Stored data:
══════════
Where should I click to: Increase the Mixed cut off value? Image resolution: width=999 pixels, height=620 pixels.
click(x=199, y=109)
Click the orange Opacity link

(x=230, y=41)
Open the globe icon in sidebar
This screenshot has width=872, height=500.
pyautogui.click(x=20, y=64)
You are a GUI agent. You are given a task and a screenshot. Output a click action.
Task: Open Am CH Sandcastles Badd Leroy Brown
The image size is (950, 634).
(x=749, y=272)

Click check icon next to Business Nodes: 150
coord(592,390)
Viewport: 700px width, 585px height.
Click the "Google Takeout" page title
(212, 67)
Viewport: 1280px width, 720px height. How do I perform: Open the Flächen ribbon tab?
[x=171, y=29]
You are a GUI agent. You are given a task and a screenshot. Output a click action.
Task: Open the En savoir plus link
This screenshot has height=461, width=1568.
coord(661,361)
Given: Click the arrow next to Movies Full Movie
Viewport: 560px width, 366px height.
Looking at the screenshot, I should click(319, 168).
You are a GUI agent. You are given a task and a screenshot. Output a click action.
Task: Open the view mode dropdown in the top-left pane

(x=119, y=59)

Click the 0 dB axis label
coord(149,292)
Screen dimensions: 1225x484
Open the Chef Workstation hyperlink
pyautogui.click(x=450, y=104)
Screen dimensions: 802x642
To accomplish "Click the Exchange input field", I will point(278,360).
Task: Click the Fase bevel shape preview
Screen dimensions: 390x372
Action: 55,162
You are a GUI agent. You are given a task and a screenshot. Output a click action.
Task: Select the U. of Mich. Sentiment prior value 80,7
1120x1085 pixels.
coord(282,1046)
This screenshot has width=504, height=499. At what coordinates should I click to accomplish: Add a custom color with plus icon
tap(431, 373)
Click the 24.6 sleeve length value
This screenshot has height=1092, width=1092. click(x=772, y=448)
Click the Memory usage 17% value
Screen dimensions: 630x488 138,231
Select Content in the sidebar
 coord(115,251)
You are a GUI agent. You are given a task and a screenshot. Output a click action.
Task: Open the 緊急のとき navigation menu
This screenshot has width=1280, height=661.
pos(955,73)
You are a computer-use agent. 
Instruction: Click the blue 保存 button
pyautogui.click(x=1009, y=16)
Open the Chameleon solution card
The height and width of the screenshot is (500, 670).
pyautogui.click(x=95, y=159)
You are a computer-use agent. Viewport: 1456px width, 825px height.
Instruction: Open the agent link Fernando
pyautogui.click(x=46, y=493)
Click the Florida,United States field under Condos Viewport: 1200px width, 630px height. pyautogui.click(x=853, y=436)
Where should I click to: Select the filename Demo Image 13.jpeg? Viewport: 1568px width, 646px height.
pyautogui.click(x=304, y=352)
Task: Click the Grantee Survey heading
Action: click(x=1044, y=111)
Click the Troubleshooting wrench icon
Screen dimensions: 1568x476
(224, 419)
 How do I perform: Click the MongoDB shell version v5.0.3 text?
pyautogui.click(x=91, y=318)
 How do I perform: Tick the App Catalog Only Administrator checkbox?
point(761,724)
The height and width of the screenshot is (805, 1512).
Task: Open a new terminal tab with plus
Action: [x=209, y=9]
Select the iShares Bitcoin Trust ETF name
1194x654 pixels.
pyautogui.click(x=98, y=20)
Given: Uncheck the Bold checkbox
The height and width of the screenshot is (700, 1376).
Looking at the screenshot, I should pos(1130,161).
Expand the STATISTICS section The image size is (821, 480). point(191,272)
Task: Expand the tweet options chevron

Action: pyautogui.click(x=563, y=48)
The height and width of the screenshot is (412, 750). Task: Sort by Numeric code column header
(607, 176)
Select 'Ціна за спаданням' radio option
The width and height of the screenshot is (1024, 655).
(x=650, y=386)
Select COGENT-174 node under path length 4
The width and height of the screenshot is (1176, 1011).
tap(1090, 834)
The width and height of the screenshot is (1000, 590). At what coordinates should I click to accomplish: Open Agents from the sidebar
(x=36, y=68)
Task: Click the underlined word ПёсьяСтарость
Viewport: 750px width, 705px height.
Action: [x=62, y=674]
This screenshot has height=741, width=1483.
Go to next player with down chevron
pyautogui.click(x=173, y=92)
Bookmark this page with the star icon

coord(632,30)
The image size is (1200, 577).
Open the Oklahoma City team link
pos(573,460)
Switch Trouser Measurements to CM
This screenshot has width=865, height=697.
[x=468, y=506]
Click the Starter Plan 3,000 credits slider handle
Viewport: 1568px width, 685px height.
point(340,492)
══════════
### Goal of the exercise
Look through the entries above, and wherever a line holds the string "computer", copy it.

### The answer
You are a computer-use agent. 
You are a computer-use agent. Viewport: 1456px width, 825px height.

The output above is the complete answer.